Posted: 17 Mar 2010 02:45 AM PDT

The net profit of euro371 million ($509 million) was down from euro505 million a year earlier, but still better than analyst expectations.

The bank generated full-year 2009 profit of euro1.7 billion, down 58 percent from the year earlier's euro4 billion profit. The quarterly trend showed a gradual drop in profit throughout the year.

The bank proposed a dividend of 3 cents a share, after canceling payments in 2008.

Unicredit shares jumped 5 percent to euro2.14 in opening trading on the Milan Stock Exchange.

The bank increased its loan loss provisions in the fourth quarter to euro2.1 billion, up 56 percent from euro1.3 billion in the same quarter a year earlier. Income from interest was down 22 percent to euro4.1 billion.

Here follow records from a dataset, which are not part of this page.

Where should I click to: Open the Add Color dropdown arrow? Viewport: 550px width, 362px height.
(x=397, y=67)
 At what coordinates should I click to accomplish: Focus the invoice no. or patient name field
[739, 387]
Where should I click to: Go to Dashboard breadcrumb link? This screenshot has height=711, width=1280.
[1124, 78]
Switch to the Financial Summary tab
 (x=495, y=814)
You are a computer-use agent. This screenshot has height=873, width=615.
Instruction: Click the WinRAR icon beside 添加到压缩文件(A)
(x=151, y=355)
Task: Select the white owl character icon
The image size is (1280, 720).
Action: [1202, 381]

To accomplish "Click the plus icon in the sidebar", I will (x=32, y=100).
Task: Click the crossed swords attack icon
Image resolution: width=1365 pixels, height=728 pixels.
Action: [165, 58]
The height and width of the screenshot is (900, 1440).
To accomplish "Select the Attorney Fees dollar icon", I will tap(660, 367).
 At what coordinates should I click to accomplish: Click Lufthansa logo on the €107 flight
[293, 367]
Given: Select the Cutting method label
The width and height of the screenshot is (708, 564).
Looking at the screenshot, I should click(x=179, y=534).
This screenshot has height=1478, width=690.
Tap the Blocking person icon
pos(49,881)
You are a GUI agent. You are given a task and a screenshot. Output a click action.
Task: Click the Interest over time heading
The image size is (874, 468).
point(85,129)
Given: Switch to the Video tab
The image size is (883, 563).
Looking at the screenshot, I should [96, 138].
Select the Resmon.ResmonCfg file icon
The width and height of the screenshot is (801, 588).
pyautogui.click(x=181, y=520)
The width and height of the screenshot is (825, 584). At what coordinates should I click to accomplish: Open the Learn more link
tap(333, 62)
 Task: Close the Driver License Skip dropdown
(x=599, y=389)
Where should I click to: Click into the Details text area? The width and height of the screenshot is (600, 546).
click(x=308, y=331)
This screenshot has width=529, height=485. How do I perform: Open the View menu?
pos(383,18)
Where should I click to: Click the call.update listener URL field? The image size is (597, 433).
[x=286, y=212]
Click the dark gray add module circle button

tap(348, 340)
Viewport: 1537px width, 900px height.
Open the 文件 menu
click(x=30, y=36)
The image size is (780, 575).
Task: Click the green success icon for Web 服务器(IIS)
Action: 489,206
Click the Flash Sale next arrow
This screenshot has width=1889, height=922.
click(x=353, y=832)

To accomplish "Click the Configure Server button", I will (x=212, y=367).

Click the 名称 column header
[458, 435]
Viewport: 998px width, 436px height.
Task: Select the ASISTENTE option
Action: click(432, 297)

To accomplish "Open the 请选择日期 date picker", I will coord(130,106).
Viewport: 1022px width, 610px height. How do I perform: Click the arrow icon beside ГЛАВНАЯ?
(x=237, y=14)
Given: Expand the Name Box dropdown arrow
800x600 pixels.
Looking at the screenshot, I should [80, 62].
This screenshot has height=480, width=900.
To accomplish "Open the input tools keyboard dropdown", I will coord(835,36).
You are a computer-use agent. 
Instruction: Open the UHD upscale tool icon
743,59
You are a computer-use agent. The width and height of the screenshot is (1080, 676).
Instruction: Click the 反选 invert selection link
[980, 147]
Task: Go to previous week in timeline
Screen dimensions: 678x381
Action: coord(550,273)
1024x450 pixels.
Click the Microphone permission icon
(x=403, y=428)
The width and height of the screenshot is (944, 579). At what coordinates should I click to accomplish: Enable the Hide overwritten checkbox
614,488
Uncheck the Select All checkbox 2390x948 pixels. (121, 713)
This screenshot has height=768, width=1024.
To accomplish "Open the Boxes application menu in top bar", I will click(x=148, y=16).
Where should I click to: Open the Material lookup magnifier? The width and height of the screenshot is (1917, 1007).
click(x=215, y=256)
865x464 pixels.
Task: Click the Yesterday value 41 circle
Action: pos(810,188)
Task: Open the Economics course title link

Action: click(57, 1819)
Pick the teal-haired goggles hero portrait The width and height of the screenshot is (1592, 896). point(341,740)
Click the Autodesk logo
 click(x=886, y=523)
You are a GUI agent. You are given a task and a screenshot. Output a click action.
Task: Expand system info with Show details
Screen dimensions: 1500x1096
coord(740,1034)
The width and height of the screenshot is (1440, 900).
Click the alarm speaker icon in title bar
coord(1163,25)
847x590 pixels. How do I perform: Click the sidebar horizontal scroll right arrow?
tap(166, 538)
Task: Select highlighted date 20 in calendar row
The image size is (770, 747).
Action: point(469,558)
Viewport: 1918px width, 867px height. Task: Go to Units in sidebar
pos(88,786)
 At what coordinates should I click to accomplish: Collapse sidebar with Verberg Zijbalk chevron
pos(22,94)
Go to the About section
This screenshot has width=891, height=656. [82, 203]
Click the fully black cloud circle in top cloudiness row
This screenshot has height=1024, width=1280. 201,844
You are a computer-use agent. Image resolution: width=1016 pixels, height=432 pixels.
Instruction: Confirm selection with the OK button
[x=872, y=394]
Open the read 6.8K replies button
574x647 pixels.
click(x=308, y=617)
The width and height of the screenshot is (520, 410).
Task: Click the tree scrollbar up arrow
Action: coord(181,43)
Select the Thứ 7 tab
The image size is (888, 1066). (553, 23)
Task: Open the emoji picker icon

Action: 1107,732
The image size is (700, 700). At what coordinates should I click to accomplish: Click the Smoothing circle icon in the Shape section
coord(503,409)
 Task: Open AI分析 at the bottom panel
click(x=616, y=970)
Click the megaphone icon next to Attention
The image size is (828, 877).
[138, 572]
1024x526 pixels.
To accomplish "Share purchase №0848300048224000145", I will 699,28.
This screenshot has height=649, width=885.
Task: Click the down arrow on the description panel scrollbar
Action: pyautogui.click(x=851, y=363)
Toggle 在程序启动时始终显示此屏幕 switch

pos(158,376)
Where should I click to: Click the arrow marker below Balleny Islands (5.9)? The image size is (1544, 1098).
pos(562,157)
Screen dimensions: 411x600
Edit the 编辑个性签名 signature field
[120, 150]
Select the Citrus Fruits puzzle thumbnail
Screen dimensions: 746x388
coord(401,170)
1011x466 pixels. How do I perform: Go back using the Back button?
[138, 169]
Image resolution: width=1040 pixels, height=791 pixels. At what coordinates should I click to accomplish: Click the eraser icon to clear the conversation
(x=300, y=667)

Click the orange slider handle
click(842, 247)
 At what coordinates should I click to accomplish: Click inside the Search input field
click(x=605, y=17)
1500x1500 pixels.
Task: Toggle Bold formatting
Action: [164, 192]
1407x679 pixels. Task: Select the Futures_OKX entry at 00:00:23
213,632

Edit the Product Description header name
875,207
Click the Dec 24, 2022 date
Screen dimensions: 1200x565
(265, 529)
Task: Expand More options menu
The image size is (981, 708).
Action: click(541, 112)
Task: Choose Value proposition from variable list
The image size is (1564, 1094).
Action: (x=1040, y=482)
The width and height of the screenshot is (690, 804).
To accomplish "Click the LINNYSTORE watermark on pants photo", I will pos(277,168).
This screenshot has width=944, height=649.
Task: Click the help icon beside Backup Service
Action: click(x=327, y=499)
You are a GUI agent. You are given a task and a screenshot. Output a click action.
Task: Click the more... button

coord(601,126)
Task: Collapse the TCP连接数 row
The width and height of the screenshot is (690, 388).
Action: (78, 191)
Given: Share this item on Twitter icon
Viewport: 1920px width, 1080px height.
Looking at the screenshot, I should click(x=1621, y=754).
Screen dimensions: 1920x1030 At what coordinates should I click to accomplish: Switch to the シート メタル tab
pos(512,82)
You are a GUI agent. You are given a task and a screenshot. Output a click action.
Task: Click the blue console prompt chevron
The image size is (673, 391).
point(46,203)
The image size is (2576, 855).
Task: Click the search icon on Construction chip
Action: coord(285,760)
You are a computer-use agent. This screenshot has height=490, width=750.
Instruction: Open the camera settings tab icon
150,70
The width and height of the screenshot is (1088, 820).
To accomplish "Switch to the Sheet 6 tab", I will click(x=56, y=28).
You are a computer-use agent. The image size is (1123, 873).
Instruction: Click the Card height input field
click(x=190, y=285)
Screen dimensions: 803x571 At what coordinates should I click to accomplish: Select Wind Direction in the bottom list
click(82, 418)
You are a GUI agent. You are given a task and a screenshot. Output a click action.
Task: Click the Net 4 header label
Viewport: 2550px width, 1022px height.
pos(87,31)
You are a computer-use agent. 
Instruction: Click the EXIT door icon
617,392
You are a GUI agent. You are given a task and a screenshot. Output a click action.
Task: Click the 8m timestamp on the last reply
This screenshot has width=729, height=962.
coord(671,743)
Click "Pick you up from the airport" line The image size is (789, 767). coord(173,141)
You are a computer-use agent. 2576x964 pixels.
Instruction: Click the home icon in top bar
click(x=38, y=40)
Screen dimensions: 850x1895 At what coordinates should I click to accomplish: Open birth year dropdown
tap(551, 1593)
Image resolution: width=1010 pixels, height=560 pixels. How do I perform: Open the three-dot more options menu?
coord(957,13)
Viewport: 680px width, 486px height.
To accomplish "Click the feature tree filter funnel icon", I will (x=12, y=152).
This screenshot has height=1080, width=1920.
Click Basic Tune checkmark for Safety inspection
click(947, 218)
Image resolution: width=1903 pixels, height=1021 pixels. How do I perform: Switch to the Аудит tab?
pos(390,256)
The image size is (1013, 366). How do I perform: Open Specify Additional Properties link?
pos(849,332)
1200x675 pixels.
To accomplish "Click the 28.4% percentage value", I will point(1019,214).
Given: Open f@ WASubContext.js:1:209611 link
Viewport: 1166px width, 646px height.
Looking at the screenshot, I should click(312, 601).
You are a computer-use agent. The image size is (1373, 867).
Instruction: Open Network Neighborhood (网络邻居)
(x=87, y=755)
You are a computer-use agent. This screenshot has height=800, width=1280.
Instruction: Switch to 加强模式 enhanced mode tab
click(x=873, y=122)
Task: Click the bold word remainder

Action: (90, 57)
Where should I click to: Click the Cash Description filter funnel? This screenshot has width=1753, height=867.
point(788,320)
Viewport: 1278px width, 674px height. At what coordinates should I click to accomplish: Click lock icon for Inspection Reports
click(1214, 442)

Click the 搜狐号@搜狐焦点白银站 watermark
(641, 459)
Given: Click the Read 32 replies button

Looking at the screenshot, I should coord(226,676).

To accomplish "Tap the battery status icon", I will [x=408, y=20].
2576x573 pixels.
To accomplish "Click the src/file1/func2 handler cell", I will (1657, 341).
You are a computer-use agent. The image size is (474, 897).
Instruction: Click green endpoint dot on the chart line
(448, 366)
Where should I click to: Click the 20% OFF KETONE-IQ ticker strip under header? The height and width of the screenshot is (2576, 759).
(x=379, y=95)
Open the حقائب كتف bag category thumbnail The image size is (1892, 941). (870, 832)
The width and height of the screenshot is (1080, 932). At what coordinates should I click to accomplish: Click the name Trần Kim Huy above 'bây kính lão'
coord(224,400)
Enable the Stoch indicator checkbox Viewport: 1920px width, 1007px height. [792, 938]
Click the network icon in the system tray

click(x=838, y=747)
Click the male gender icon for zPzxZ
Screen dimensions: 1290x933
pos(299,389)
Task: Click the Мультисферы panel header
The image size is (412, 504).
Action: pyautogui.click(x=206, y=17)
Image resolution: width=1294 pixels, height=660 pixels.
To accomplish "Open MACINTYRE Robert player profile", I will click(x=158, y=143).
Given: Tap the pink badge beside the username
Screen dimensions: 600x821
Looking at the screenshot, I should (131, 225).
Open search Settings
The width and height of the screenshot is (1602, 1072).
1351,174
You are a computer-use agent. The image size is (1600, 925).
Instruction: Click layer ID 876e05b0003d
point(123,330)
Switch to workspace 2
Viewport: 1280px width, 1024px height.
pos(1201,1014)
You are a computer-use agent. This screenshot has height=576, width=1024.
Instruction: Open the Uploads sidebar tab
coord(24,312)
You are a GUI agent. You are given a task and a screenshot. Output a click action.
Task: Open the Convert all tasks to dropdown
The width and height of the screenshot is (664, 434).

The bank said it had shored up its Core Tier 1 ratio, a key sign of a bank's health, to 7.62 percent thanks to a capital increase completed in February.

The bank on Wednesday also said it has sold a 2.84 percent stake in the insurer Assicurazioni Generali SpA for euro796 million, or euro18 a share, booking a loss of euro67 million. The divestiture was sought by antitrust regulators following Unicredit's 2007 takeover of Capitalia.

Unicredit's board on Tuesday delayed until April a vote on a reorganization plan, with CEO Alessandro Profumo reportedly threatening to step down if the plan were not approved. It would join five banks controlled by Unicredit: Banca di Roma, Unicredit Banca, Unicredit Private Banking, Unicredit Corporate Banking and Banco did Sicilia.

Profumo said he was "confident" that the plan would go through.

"For me and my team this project is strategic," Profumo was quoted as saying Wednesday by the business daily il Sole 24 Ore. "We are talking about a cultural change at the bank with the objective of making it closer to the customers and improving the quality of services to those we make loans."

The newspaper said that one sticking point is a shareholder proposal to appoint a general manager to oversee the bank management, including the CEO.

Since his appointment in 1997, Profumo has led the bank's expansion from an Italian entity to an international player with over 10,000 branches in 22 countries, reporting assets of euro929 million at the end of the 2009.